Every task execution is represented as an Artifact in the Dataset above:

Artifact {
   id: uuid
   Metadata: [executionName, executionVersion]
   ArtifactData: [List of ArtifactData]
}


ArtifactData {
   Name: <output-name>
   value: <offloaded storage location of the literal>
}

To retrieve the Artifact, tag the Artifact with a hash of the input values for the memoized task execution:

ArtifactTag {
   Name: flyte_cached-<unique hash of the input values>
}

When caching an execution, FlytePropeller will:

  1. Create a dataset for the task.

  2. Create an artifact that represents the execution, along with the artifact data that represents the execution output.

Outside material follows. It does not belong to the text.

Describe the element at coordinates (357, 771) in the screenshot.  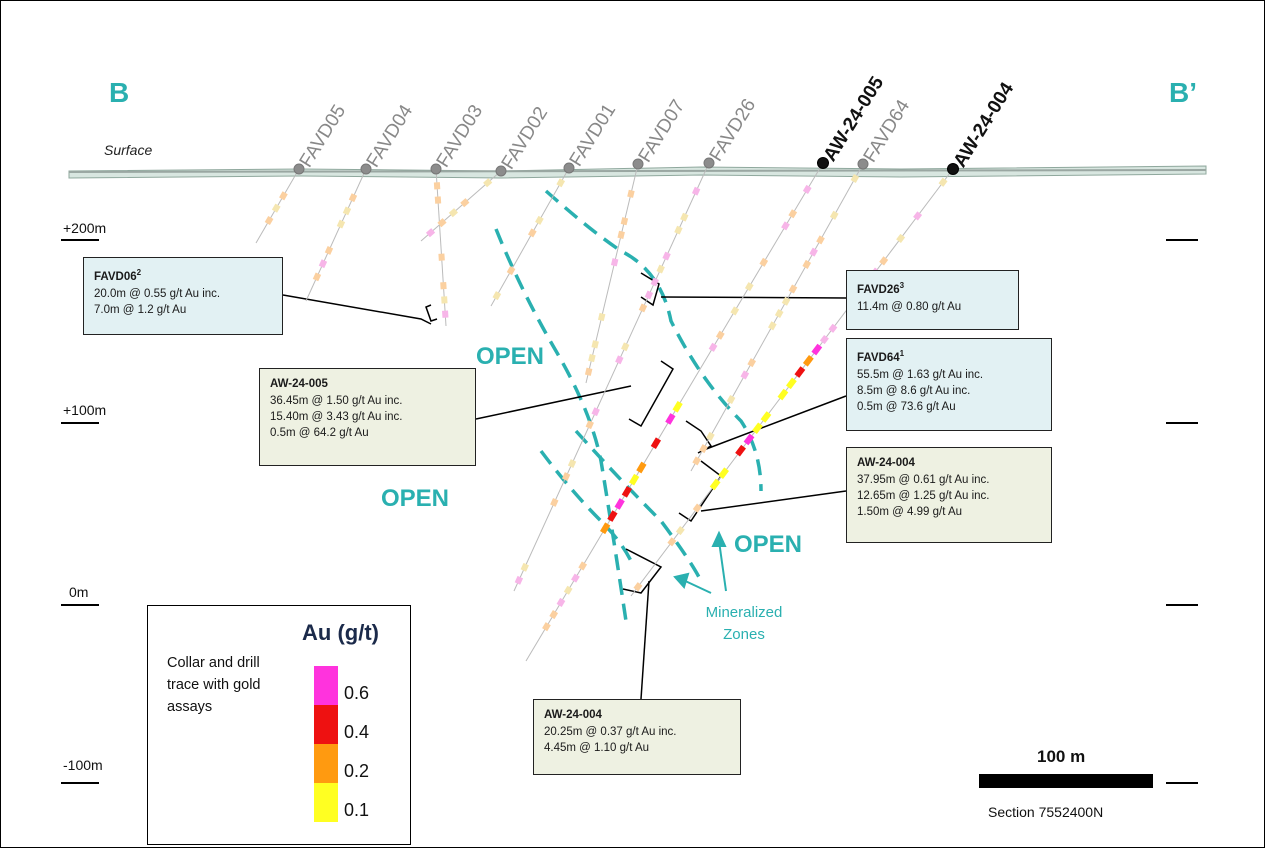
I see `legend-scale-label: 0.2` at that location.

  3. Tag the artifact with a unique hash of the input values.

To ensure that the task execution is memoized, Flyte Propeller will:

  1. Compute the tag by computing the hash of the input.

  2. Check if a tagged artifact exists with that hash.

    • If it exists, we have a cache hit and the Propeller can skip the task execution.

    • If an artifact is not associated with the tag, Propeller needs to run the task.